Is what we call IBS the name given to any one of a number of different unexplained gut disorders or is it a combination of defects in many functional components within the gut and brain, which vary in severity? Is it at the severe end of a spectrum of unexplained bowel disturbance, all the way from an occasional tummy upset caused by eating too much or something that happened to a severe long lasting, relapsing abdominal discomfort and bowel disturbance?
Research have revealed that changes in diet, gut bacteria, gut permeability, the immune system, the enteric nervous system, connections between the gut and the brain, the autonomic nervous system and memory, are all involved in IBS, but the balance of these and how they might be triggered differ from patient to patient. If these insights indicate a common pathway of gut sensitisation, albeit triggered by a variety of factors, then the same treatments should work in IBS, whatever the cause. They don’t; it is still a case of some treatments work for some patients some of the time, though perhaps drugs that modify the effect of serotonin and related transmitters in the gut and the brain have tended to look most promising.
IBS may be thought of as a model for unexplained illness. As such, insights into IBS may be gained by what people write about other illnesses. A recent article in The Conversation suggests that schizophrenia is not so much a definitive disease but a spectrum of conditions causing a distortion of reality. The milder end of the spectrum would include episodes of confusion, paranoia and magical thinking, which we can all experience from time to time, while at the other pole is the prolonged and severe state of distorted reality, accompanied by delusions, confusion, hallucinations and emotional disturbance, which most psychiatrists currently diagnose as schizophrenia. Jim van Os, a professor of psychiatry at Maastricht University, has proposed the term schizophrenia should be replaced by the concept of ‘psychosis spectrum disorder’. So we may come to think about some people being on the psychotic spectrum much in the same way as we think of others being on the autistic spectrum.

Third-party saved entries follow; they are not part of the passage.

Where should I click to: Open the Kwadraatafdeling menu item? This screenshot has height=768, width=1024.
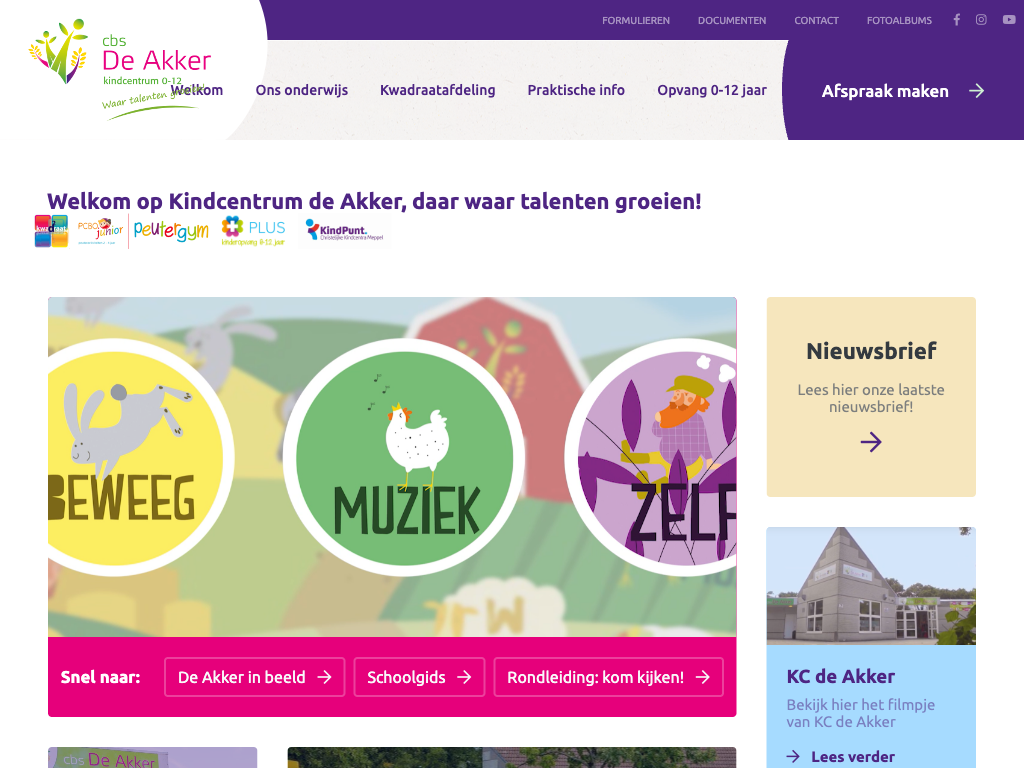tap(438, 90)
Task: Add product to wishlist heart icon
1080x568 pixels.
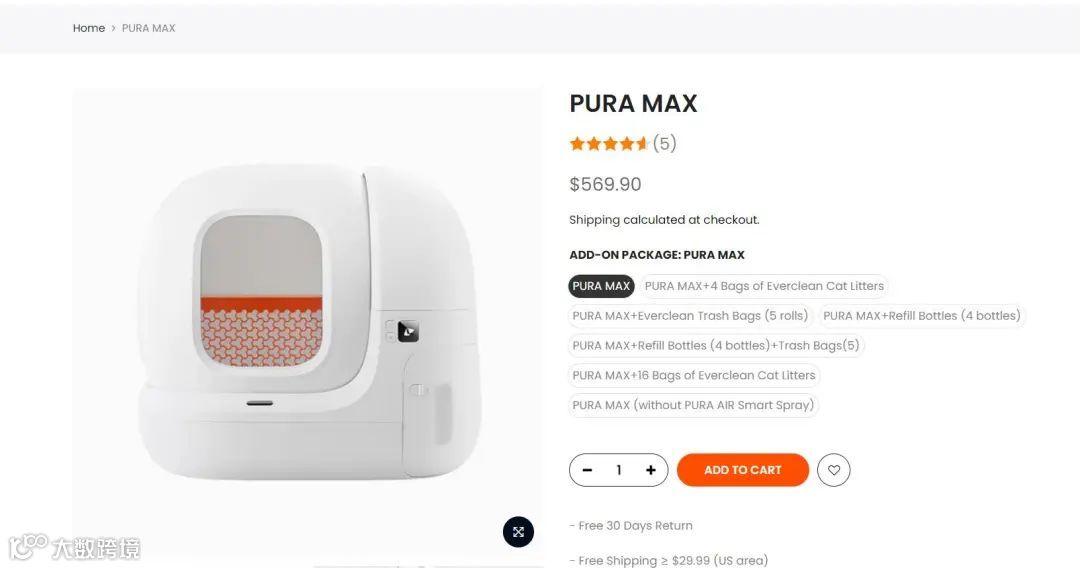Action: 833,470
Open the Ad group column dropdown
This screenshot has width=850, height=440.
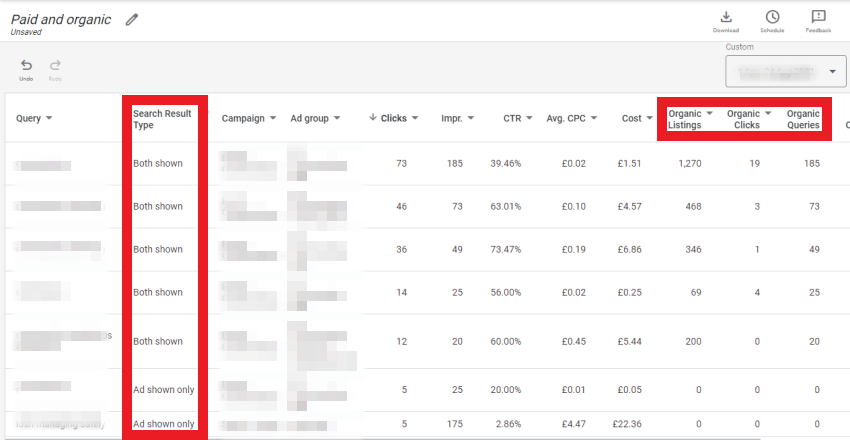[x=337, y=118]
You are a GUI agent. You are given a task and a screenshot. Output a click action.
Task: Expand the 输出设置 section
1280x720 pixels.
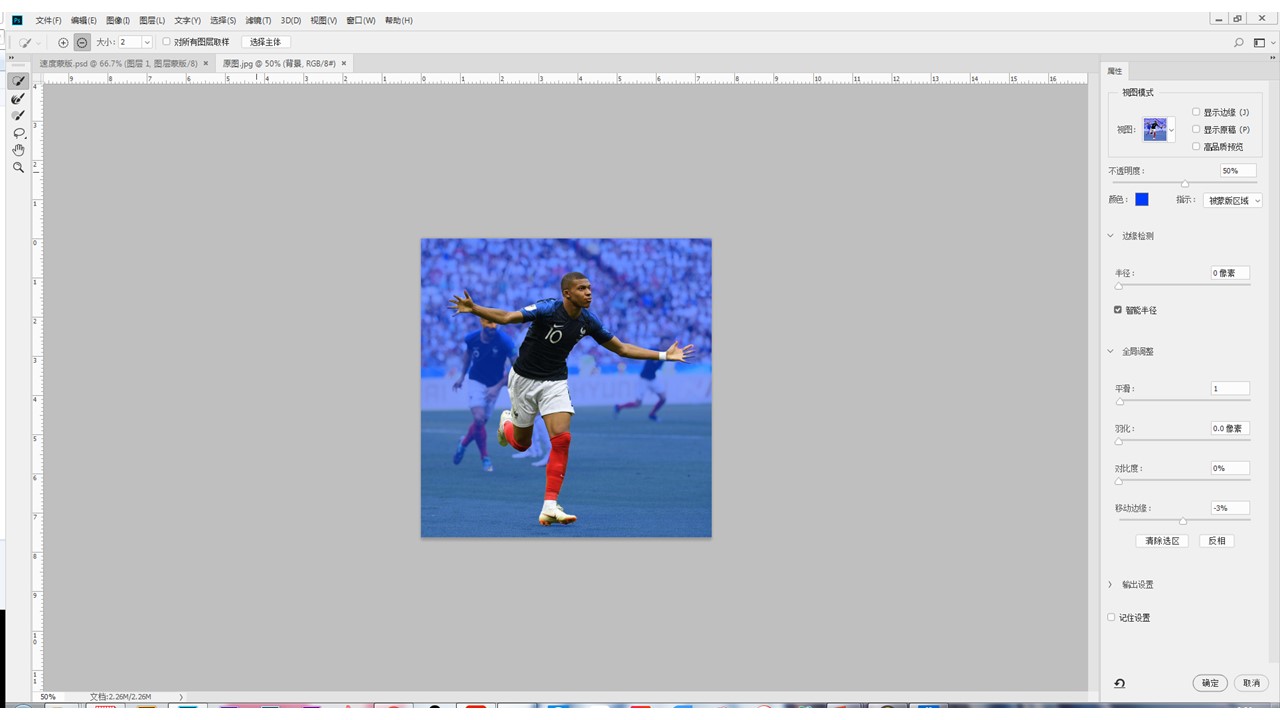(x=1110, y=584)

Like IBS, schizophrenia may be instigated by a variety of causes. These include drug abuse, social adversity, genetic factors, viral infections, parasitic infections such as toxoplasmosis and abuse in childhood, but the effect is the same; a disturbance in reality accompanied by increases in dopamine levels in the brain. Antipsychotic drugs that block the effect of dopamine are generally useful in treating most forms of schizophrenia but are said to be less helpful when schizophrenia is caused by psychological trauma.

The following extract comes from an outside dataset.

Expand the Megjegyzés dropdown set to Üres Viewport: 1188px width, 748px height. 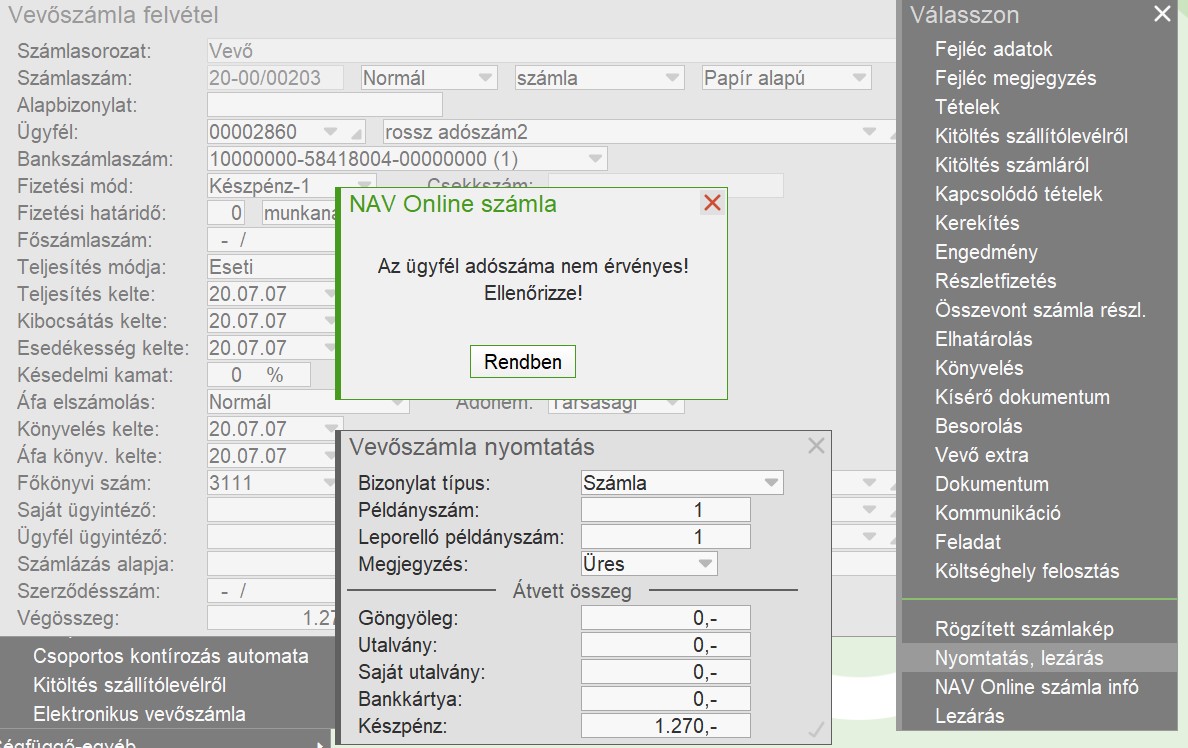point(704,564)
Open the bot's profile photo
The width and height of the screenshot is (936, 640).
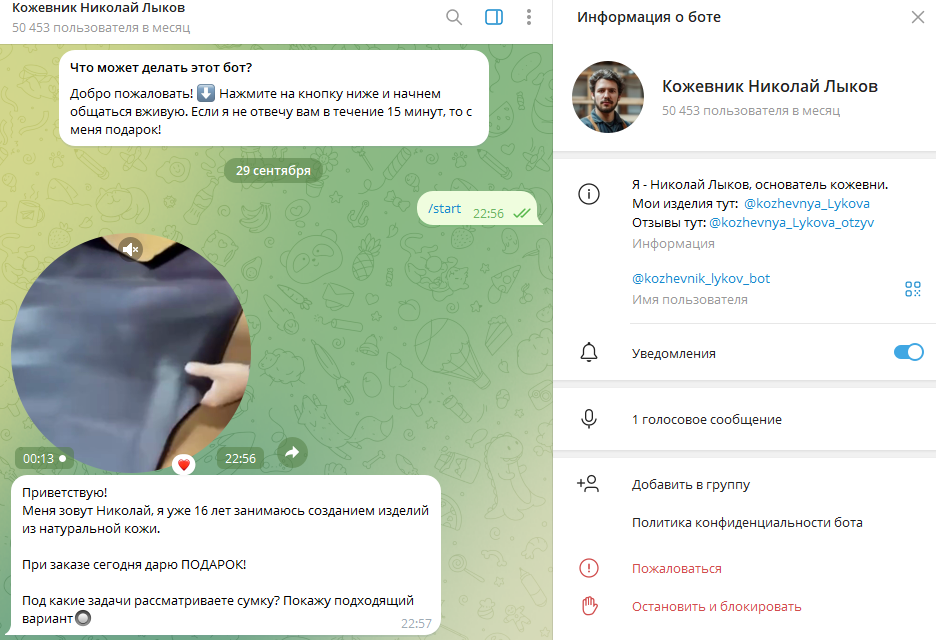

There is another concept that might be useful in characterising the spectrum of both schizophrenia and IBS. That is ‘dissociation’, a detachment from reality which includes anything from lapses in concentration, absences in memory and day dreaming to more profound distortions of perception and behaviour, absences of reality and self – living in a different world. Some people with dissociation may even assume a different identity or a fragmentation into several identities (dissociative identity disorder, formerly termed multiple personality disorder) each speaking in different voices. The distinction between dissociation and psychosis is like that between what might be seen as a brief detachment from the real world and a complete loss of reality, but nevertheless they are on a continuum. Dissociative disorders are sometimes triggered by trauma, changes in life or taking recreational drugs.
Dissociation also includes the conversion of emotional memory into physical symptoms. The symptoms of conversion hysteria described by Freud a hundred years ago, the fainting, paralysis, blindness, sensory losses, would now be regarded as classic forms of dissociation, brought on by trauma. In a similar way, post traumatic IBS could be seen as dissociation, an escape from the anguish of reality into illness. This might explain why so many people with severe IBS may be resistant to explore any psychological association with their illness and would rather blame it on something tangible or at least inedible like diet. Perhaps the ‘reality’ of IBS symptoms stops people feeling that they are going mad.

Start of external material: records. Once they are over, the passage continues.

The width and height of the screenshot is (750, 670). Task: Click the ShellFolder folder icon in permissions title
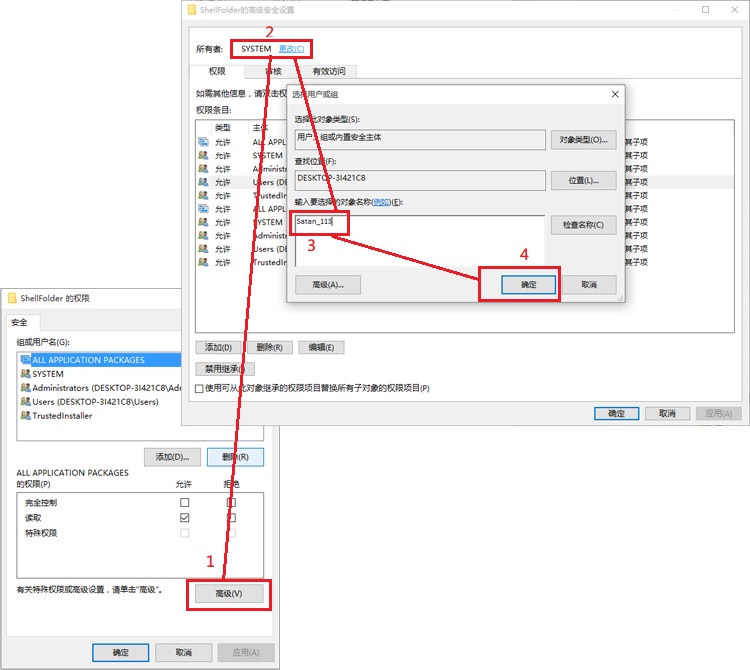[x=12, y=298]
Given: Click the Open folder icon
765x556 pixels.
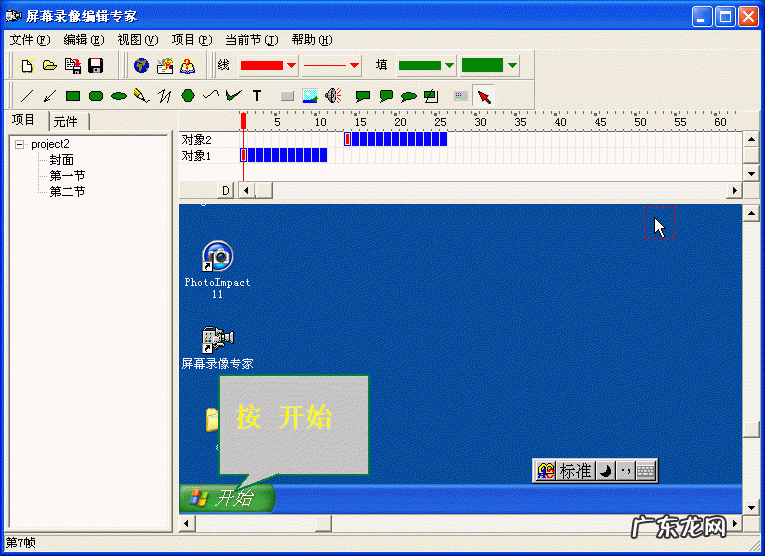Looking at the screenshot, I should point(49,66).
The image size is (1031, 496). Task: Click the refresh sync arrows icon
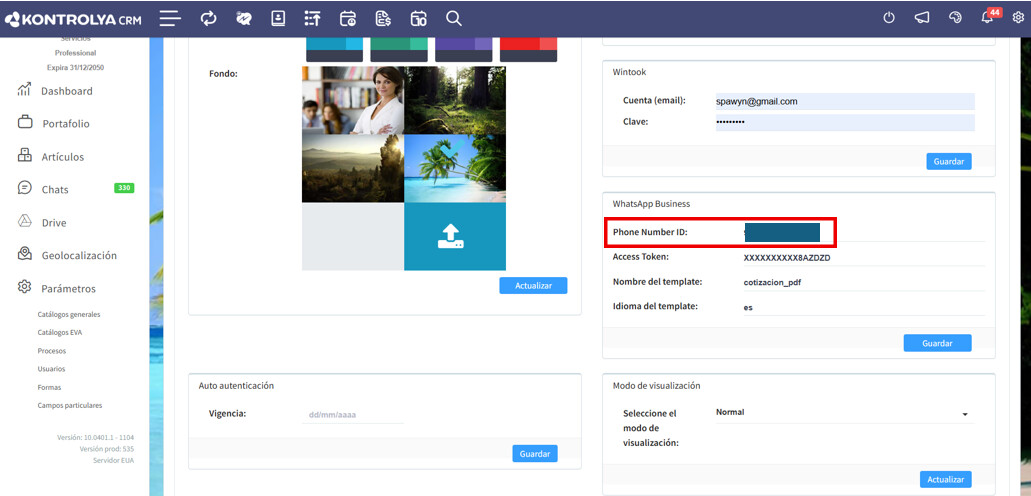(208, 18)
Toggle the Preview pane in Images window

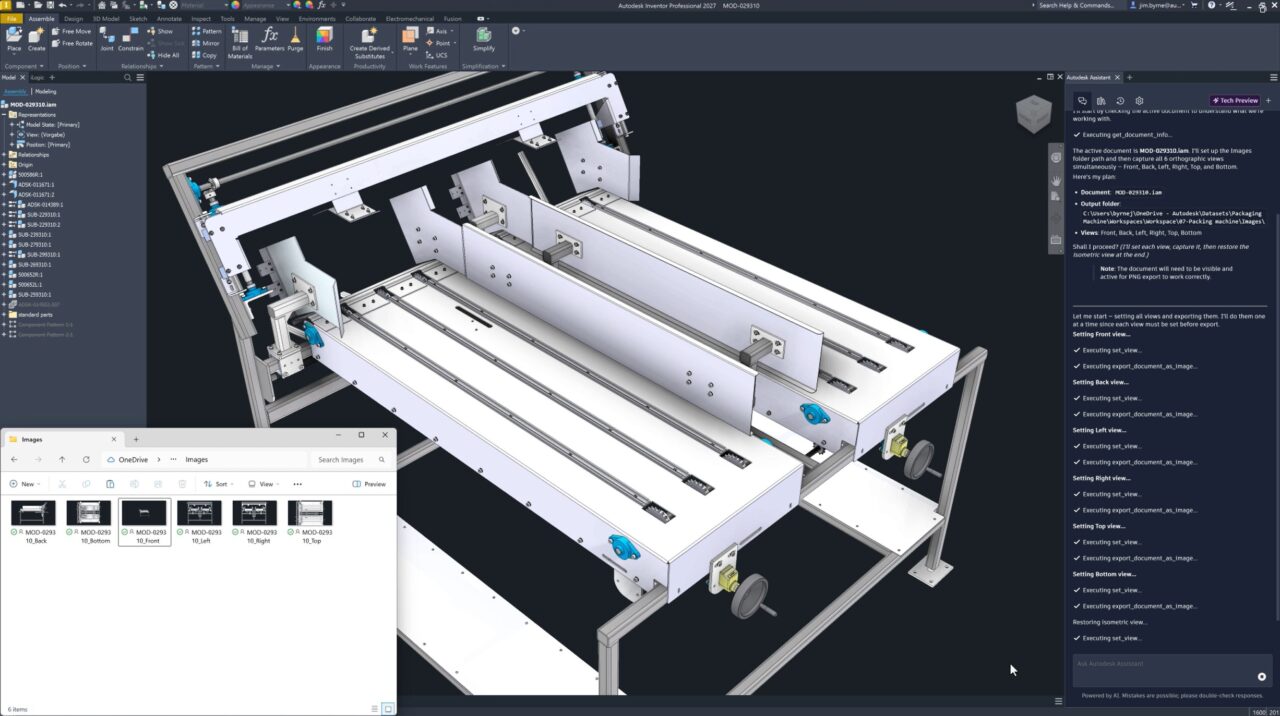(369, 483)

It is so difficult to write about this without seeming to suggest that everybody with IBS are bordering on madness or somehow ‘it is all in their mind’. Let me make it clear that I do not believe that; many people have much more concrete or physical reasons for their illness. If there is an association with trauma, IBS could even be thought of as a beneficial adaptation that focusses attention on the here and now; in a way, a kind of mindfulness. Nevertheless, most of the people with IBS who come to see me as a psychotherapist tell of difficult family dynamics and experience of trauma. Their exacerbations of IBS often occur when associations rekindle buried memories or when they believe they have been the victim of injustice.
We are none of us the cool, rational people we like to think we are – not even psychotherapists – especially not psychotherapists. Wouldn’t it be boring if we were? No, we are emotional beings; we feel things that are often beyond our understanding. We can all indulge in magical thinking, superstitions and beliefs for which there is no evidence. Moreover, when things upset us, we can so easily get it wrong and summon up old paranoias and prejudices that may have no connection with present reality. None of this is madness because we retain a connection with a collective sense of ‘reality’. Nevertheless, our paranoid thoughts may defend a vulnerable or shameful sense of ourselves. At the same time, our bodily symptoms may not only express the psychic conflict but also provide an escape into illness.